Join the debate on New York City congestion pricing
The discussion will continue throughout January as the Traffic Congestion Mitigation Commission, established by the New York State legislature in response to the mayor’s congestion pricing plan issues its report later this month. The group may support City Hall’s proposal or suggest its own ideas for reducing traffic by at least as much as the 6.3 per cent proposed by Bloomberg.
In its report the commission might even break a long-time taboo in the city and call for charging drivers a toll to cross the now ‘free’ East River bridges. Such a charge, along with an overhaul of the city’s policy on parking, could meet the traffic reduction goal while also raising much-needed funds to maintain and expand the city’s transportation infrastructure.

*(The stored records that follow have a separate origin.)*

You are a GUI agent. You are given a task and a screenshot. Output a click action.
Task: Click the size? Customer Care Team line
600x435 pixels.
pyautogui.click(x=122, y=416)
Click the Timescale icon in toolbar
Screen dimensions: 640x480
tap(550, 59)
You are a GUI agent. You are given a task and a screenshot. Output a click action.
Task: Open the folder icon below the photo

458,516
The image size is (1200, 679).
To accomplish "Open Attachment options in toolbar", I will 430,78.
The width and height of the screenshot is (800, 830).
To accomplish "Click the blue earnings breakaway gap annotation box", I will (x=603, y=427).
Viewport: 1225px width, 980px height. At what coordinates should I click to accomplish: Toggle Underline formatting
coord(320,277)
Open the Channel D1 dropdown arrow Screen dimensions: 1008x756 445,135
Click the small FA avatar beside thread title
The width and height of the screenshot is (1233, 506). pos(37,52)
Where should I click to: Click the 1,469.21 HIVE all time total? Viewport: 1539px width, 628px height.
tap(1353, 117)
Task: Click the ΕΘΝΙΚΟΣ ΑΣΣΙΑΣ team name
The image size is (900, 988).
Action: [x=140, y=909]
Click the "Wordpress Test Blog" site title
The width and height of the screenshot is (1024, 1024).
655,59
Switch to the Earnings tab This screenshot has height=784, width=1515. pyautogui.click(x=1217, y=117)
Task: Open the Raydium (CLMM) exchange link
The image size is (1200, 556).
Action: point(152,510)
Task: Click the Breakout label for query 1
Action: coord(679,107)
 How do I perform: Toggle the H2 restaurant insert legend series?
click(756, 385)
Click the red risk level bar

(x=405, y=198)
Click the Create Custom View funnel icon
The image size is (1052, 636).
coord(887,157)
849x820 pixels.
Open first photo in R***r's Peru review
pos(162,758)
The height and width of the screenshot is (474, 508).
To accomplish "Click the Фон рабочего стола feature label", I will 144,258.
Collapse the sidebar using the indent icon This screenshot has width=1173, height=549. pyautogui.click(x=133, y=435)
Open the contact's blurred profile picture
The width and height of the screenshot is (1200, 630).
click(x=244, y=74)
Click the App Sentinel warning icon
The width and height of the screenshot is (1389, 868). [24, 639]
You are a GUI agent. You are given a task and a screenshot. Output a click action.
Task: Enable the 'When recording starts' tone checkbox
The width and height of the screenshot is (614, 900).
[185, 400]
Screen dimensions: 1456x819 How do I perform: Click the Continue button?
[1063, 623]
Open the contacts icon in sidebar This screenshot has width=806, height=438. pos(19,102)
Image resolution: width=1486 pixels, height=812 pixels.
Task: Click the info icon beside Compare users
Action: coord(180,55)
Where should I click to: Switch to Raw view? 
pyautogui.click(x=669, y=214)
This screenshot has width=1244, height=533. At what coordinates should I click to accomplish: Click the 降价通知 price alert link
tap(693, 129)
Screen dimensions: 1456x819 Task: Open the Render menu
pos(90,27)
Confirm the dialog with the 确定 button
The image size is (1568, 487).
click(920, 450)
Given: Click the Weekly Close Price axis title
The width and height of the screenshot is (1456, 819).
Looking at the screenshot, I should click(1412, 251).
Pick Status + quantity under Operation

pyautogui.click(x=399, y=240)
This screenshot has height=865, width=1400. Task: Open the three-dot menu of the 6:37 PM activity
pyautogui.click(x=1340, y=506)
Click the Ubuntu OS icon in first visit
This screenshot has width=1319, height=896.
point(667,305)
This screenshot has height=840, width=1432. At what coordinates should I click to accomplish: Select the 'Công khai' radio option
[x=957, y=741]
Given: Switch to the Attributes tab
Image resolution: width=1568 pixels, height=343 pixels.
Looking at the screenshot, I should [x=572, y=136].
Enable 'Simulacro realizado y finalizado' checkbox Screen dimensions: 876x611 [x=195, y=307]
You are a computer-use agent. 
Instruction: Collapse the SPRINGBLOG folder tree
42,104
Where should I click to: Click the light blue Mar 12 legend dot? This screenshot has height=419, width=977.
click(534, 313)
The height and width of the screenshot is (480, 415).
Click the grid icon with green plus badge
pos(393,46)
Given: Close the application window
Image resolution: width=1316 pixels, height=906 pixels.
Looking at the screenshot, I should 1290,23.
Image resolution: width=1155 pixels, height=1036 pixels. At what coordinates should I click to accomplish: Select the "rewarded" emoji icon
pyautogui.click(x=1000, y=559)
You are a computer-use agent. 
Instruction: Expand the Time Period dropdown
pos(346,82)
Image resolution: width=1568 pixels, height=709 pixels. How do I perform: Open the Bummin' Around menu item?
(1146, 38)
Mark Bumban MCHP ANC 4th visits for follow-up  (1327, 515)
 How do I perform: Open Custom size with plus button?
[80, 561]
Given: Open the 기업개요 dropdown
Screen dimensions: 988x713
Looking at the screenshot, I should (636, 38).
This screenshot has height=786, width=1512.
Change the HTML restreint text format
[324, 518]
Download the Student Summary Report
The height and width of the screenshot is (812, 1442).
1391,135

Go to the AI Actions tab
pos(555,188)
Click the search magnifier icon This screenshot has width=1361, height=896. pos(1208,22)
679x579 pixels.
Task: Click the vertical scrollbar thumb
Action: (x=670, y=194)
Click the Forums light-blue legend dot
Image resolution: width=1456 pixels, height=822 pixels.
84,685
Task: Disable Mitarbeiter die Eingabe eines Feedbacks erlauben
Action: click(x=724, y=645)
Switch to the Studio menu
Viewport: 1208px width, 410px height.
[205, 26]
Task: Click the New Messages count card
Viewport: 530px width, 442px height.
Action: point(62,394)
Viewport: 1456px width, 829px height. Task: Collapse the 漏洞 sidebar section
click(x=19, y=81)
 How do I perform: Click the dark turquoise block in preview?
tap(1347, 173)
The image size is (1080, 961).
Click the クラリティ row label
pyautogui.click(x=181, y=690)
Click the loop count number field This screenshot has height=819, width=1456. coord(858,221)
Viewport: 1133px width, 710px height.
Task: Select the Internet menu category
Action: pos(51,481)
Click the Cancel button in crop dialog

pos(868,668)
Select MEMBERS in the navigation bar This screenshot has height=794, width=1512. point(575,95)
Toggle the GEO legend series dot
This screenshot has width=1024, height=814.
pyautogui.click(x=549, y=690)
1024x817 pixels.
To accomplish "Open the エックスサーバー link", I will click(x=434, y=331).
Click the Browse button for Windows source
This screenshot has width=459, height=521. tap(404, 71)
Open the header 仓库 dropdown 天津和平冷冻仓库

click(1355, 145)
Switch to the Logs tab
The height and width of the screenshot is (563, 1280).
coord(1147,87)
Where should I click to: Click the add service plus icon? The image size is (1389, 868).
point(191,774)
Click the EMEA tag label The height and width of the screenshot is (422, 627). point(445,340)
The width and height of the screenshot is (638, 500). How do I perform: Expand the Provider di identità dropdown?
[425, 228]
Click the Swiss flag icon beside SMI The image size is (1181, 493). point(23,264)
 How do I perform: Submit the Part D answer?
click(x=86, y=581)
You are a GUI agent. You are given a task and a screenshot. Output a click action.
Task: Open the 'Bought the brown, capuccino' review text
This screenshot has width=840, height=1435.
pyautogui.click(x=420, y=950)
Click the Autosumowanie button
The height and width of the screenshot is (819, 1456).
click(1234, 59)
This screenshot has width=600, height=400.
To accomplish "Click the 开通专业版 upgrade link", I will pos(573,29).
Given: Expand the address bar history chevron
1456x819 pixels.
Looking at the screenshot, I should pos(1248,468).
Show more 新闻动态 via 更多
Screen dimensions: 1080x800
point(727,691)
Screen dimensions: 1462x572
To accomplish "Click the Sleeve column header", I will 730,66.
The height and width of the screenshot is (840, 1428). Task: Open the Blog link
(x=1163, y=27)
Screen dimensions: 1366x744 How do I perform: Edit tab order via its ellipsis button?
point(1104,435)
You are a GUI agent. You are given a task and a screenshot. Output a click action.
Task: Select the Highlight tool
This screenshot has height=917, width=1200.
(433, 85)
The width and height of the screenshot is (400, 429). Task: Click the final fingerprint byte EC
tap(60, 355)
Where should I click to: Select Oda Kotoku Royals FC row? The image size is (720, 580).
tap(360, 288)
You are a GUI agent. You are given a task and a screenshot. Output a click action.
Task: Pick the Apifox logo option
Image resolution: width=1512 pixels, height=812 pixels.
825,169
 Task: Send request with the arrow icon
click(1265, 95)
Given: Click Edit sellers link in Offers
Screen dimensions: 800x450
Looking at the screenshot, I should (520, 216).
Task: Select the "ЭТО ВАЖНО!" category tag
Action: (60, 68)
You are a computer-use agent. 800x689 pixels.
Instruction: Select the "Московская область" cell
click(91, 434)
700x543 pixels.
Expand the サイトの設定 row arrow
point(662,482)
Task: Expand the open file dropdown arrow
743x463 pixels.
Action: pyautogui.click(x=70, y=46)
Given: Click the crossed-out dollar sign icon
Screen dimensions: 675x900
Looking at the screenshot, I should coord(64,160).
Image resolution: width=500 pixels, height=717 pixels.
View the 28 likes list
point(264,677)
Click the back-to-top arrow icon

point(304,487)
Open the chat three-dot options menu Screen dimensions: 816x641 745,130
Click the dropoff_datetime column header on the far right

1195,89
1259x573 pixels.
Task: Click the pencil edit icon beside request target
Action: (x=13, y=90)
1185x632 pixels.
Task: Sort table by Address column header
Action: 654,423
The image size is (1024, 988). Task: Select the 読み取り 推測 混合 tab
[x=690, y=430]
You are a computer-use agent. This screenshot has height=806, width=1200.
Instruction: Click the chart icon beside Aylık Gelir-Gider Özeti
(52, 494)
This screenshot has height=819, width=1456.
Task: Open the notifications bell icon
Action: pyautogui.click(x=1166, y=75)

Toll revenue helped finance the construction of the Brooklyn and Williamsburg bridges. The tolls were discontinued along with those on the Manhattan and Queensboro bridges in 1911 by Mayor William J Gaynor, who saw “no more reason for toll gates on the bridges than for toll gates on Fifth Avenue or Broadway” and proposed making up the lost revenue through an annual tax levy. Since that time, tolling the East River bridges has been the third rail of New York City transportation politics. Mayors who tried to bring up the subject including Bloomberg himself, early on in his administration quickly dropped it again under intense inter-borough pressure.
The lack of tolls has put the bridges in competition for funding with the entire array of municipal budget priorities. This has cost the bridges dearly. The absence of a dedicated funding stream resulted in deferred maintenance and, ultimately, dangerous disrepair. (Just last month, a state task force issued multiple “flags” both “yellow” and “safety” to the Brooklyn Bridge for problems including decaying beams.)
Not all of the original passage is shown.